----- Dados de entrada -----
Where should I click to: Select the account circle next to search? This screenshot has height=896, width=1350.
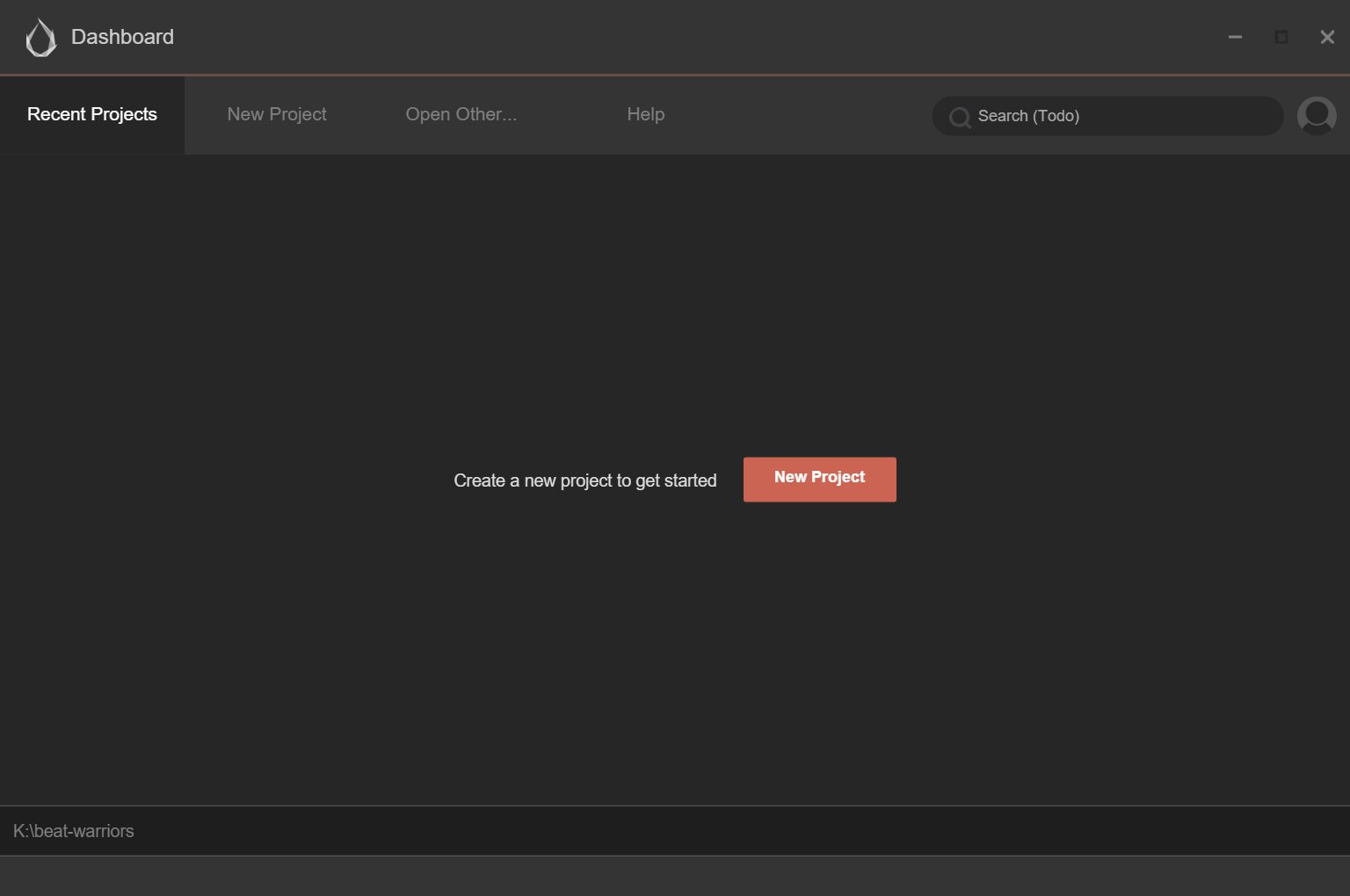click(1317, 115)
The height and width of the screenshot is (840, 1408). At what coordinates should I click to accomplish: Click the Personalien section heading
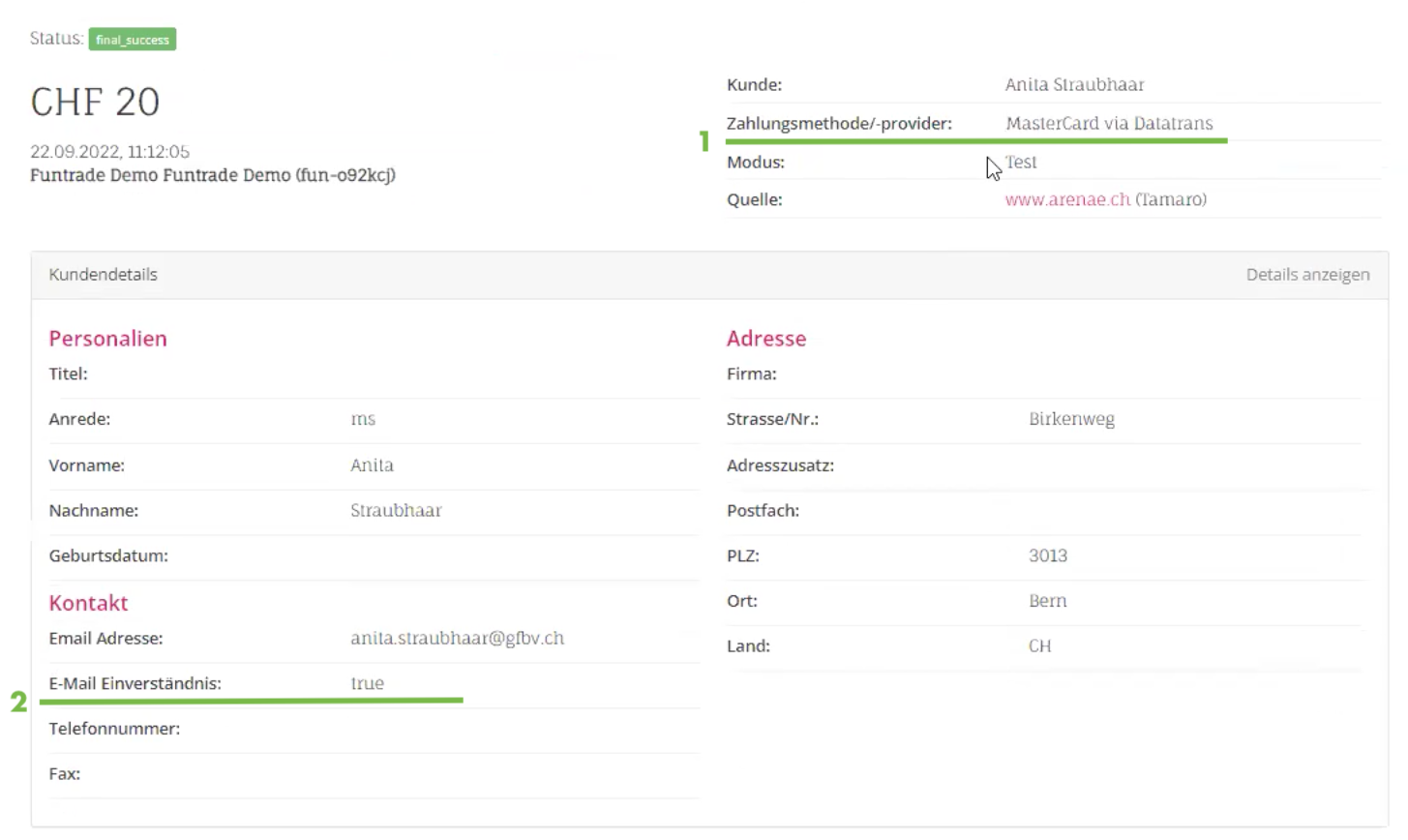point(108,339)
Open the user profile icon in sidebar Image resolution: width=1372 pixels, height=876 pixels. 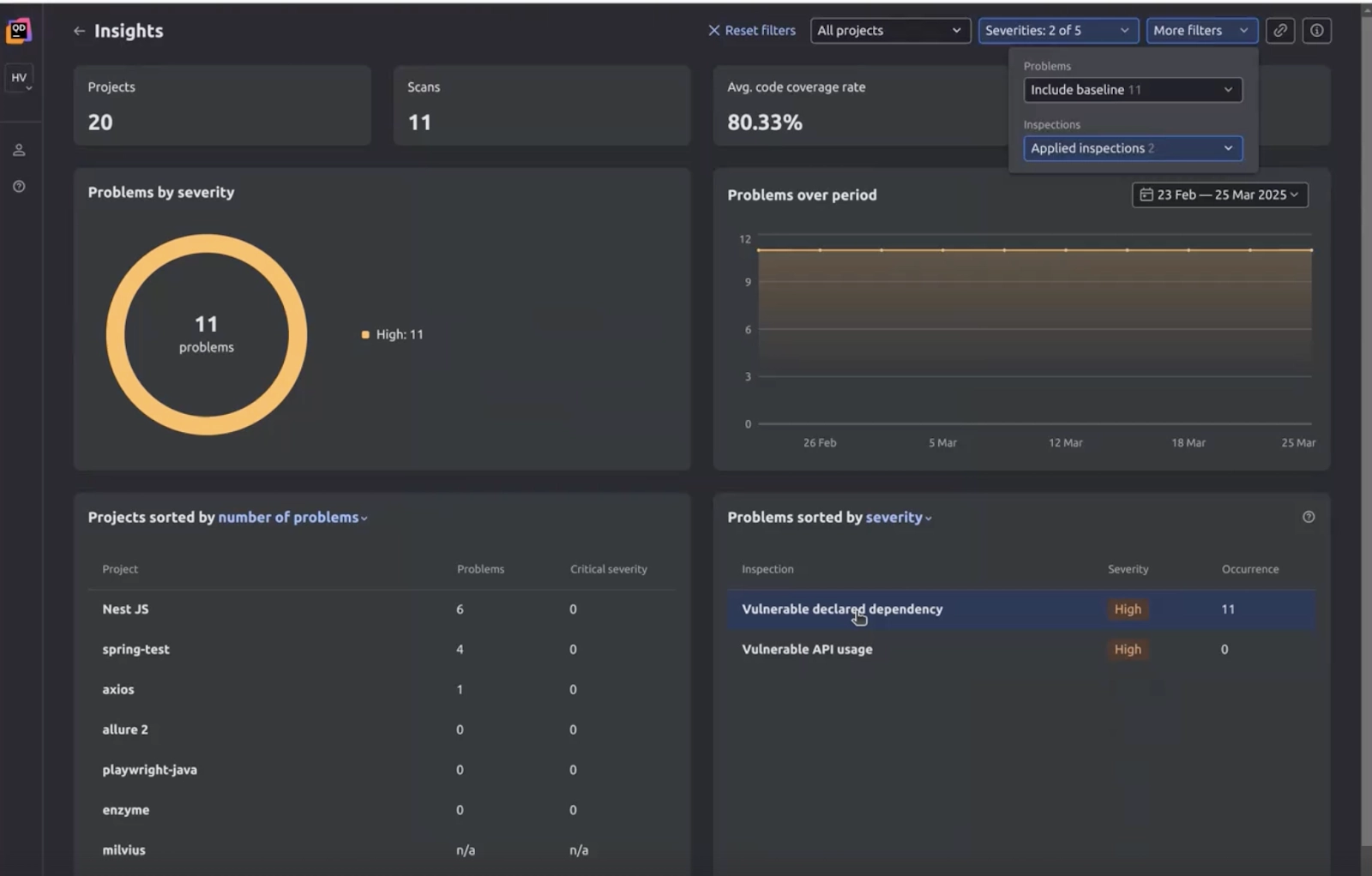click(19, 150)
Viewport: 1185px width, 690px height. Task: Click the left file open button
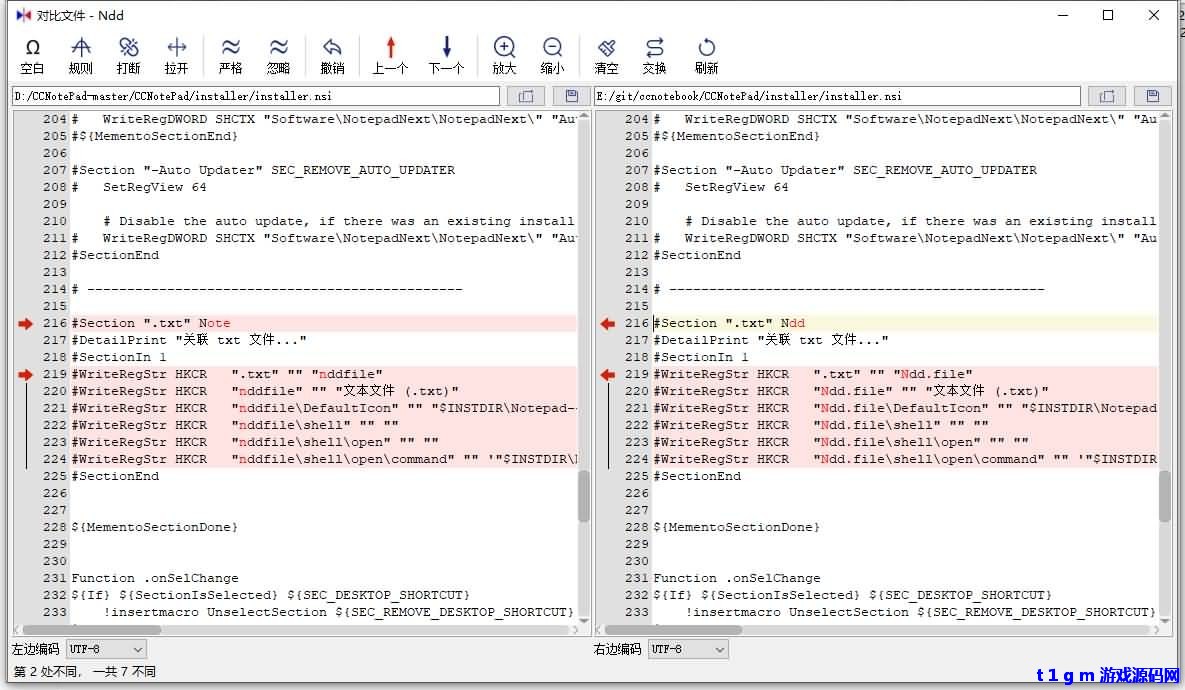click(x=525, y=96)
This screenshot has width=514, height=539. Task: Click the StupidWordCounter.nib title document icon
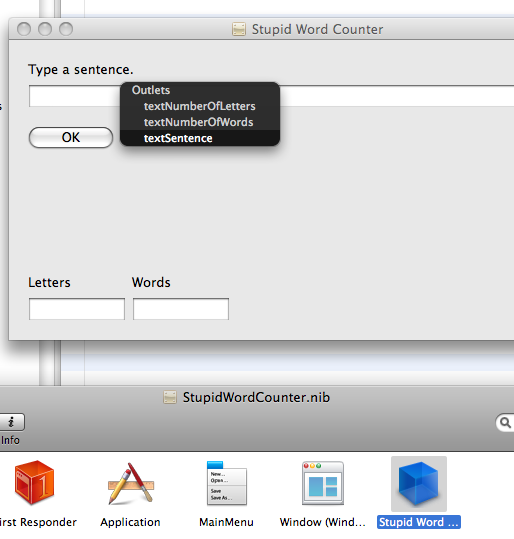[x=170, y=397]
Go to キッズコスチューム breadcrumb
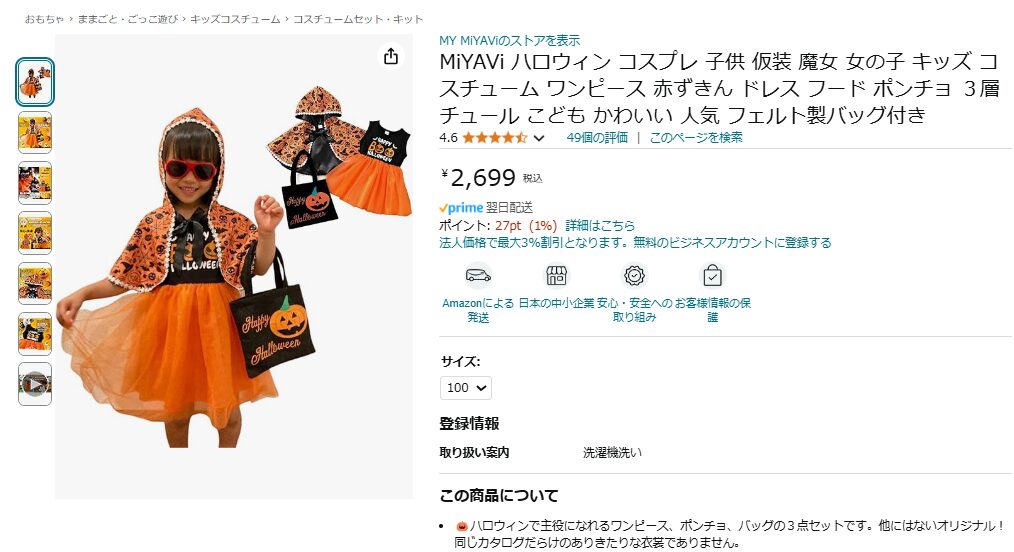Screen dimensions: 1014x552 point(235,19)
-----
Repita fielmente as linhas dos dados desde a linha que contém "This screenshot has width=514, height=539." até o fim dos dados, incluindo ambas as pontas. Deixe as imagens de fora da resposta.

Resposta:
This screenshot has width=514, height=539. Task: Click the StupidWordCounter.nib title document icon
[x=170, y=397]
Go to キッズコスチューム breadcrumb
Screen dimensions: 1014x552 point(235,19)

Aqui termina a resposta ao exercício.